Exercise description: Reproduce the items between the lines holding "You are a computer-use agent. The" and "[x=539, y=300]", inclusive, leaving out the pictures.

[Data records]
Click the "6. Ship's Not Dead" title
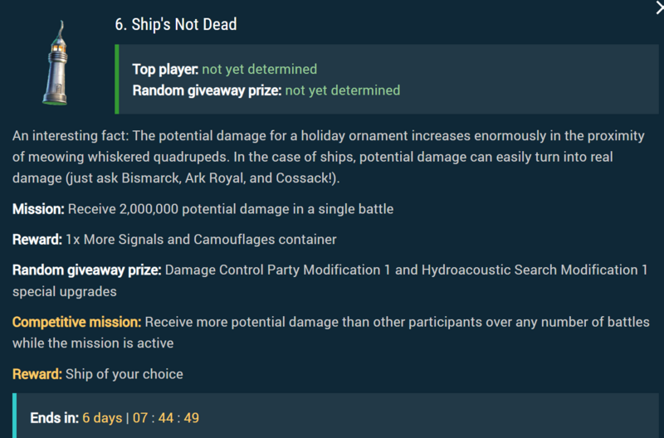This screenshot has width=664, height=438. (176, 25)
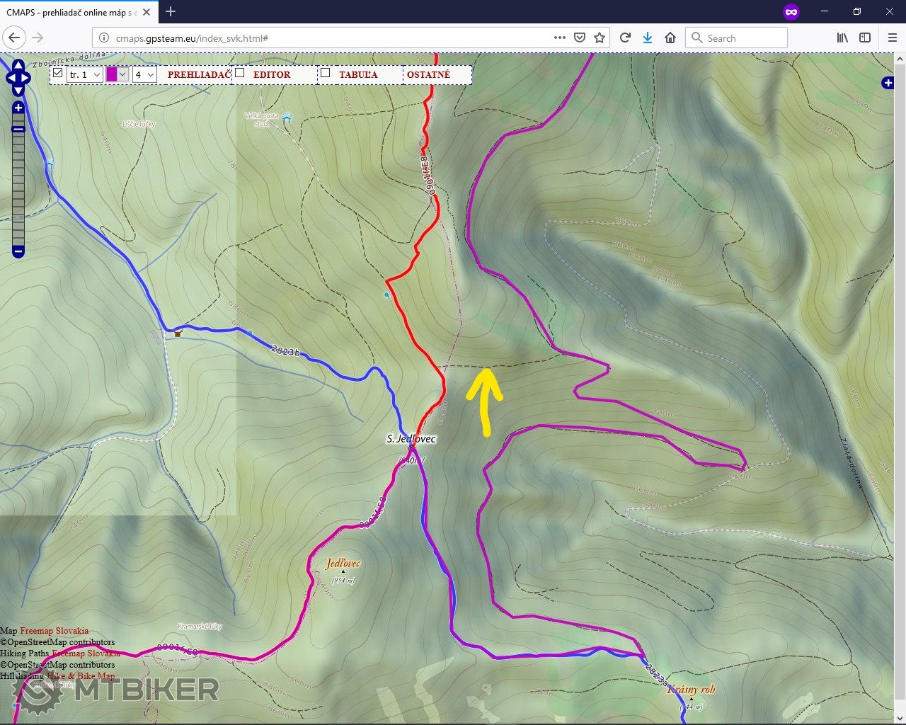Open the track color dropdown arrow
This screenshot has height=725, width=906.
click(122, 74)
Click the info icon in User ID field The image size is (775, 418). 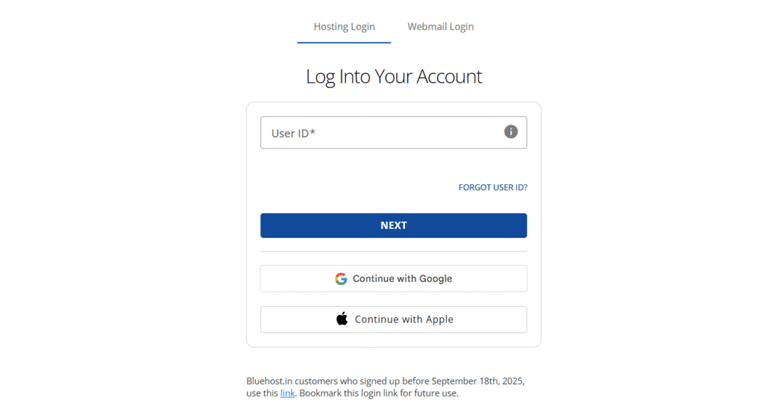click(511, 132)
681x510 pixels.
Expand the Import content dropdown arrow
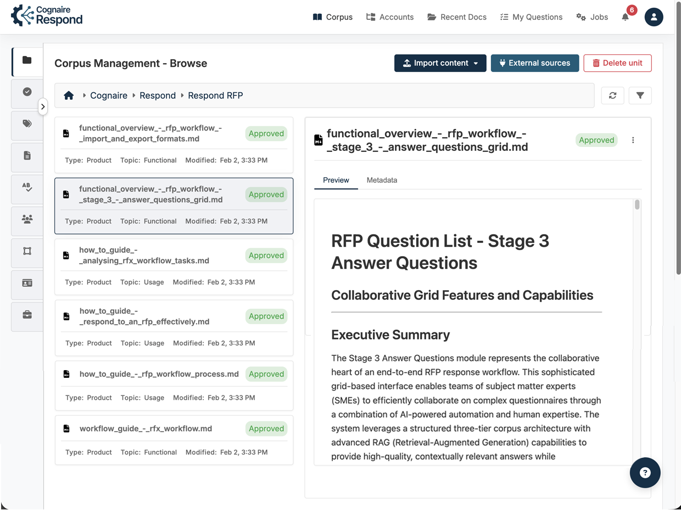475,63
==
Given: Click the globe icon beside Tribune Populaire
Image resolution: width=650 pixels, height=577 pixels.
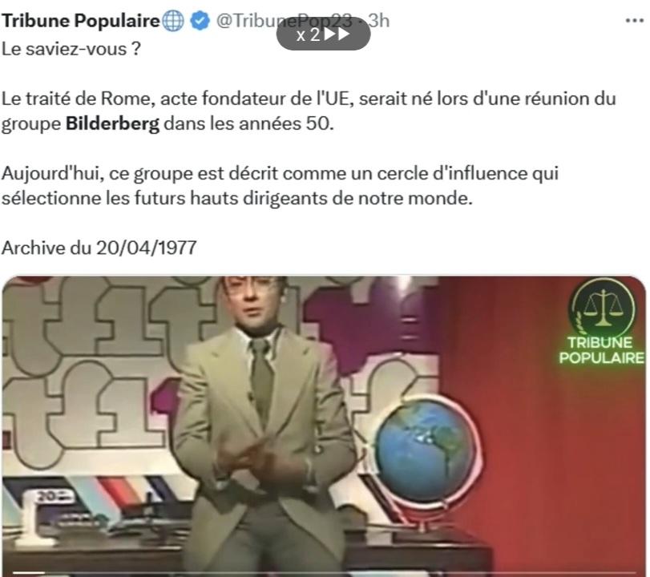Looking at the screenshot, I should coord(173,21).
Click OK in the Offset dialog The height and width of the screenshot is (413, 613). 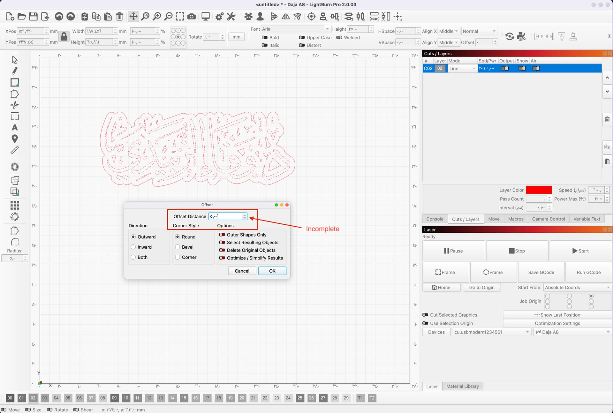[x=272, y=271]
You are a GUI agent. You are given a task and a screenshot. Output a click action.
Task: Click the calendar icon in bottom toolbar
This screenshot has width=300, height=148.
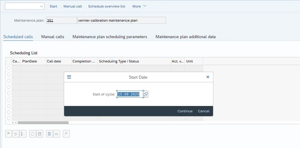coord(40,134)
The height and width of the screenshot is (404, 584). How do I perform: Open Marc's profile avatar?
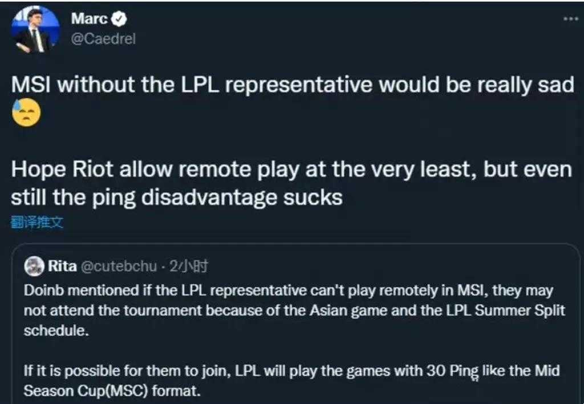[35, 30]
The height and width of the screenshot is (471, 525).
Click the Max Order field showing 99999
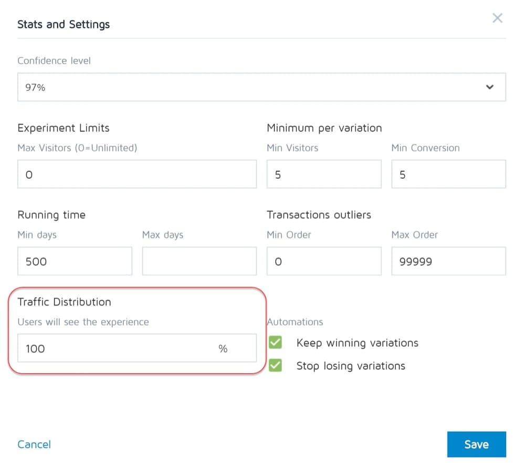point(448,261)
==
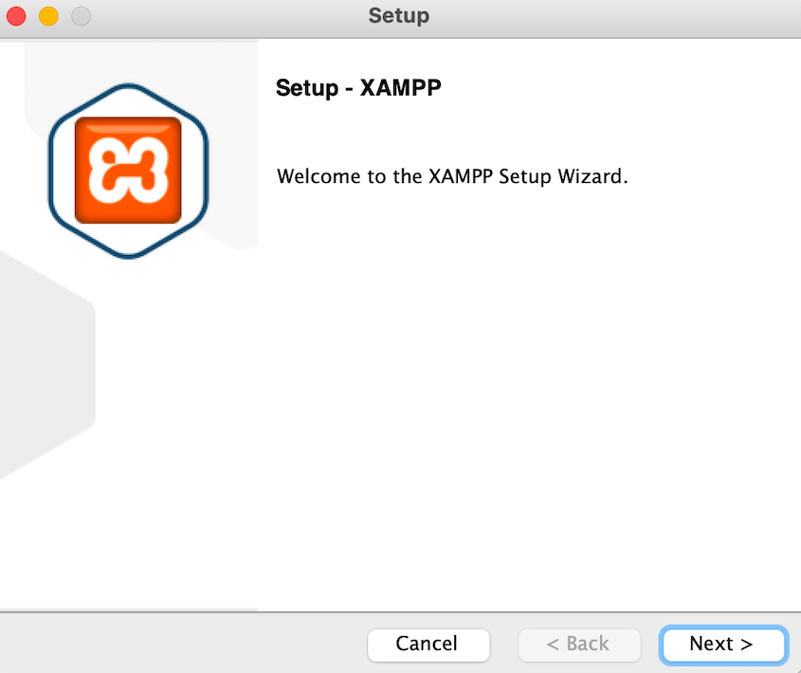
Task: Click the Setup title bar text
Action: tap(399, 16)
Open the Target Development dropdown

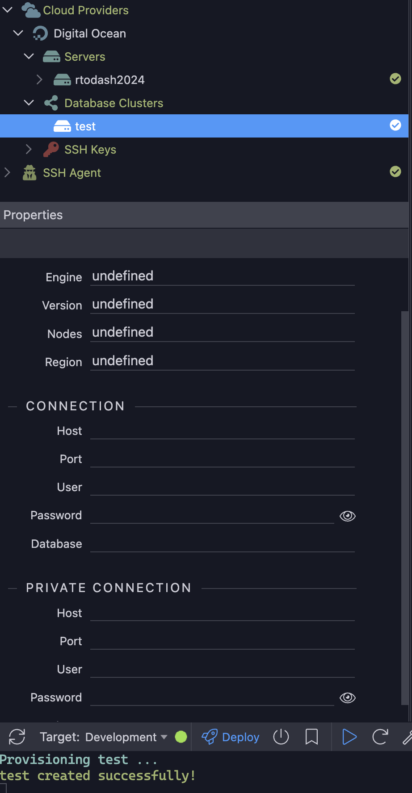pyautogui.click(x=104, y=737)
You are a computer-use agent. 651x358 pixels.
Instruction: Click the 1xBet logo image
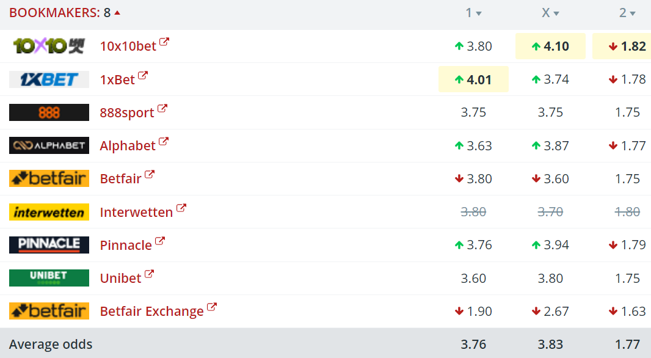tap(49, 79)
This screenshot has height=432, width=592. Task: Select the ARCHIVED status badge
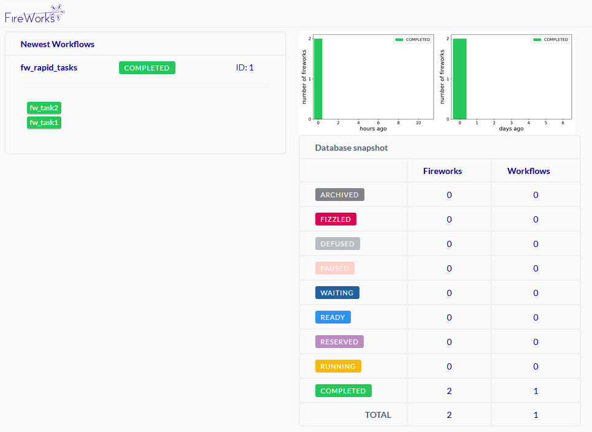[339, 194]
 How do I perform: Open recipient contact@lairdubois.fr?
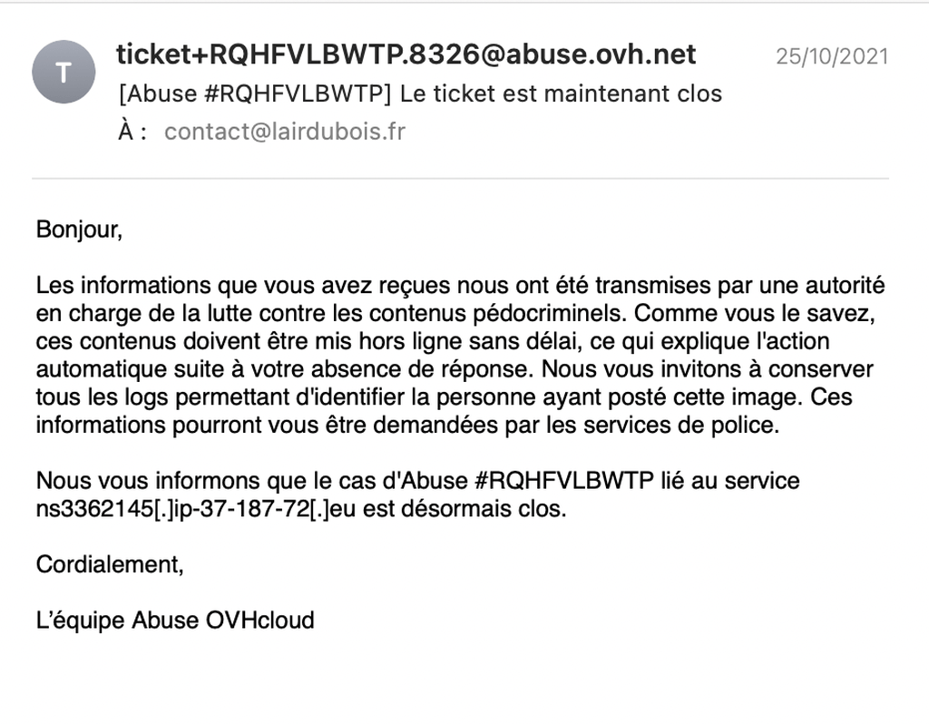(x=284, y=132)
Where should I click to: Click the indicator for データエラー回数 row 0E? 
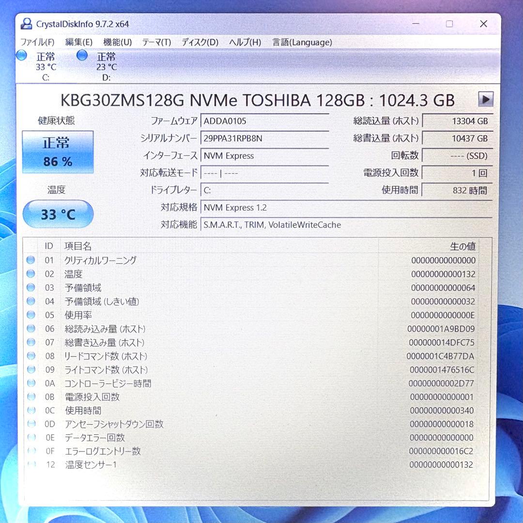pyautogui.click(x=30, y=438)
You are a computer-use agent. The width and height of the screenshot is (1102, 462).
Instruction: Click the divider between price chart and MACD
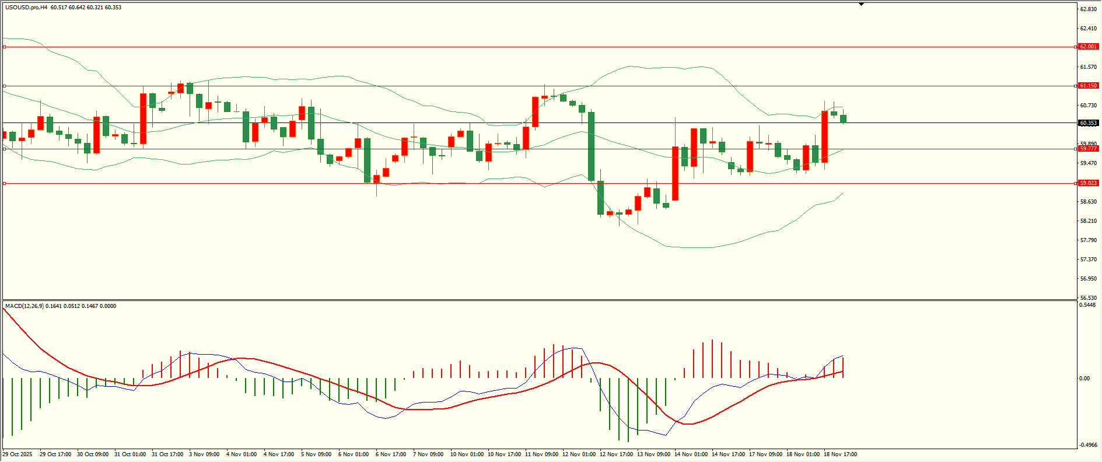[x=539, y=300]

Result of this exercise:
You are a computer-use agent. The width and height of the screenshot is (1102, 462).
Instruction: Click the divider between price chart and MACD
[x=539, y=300]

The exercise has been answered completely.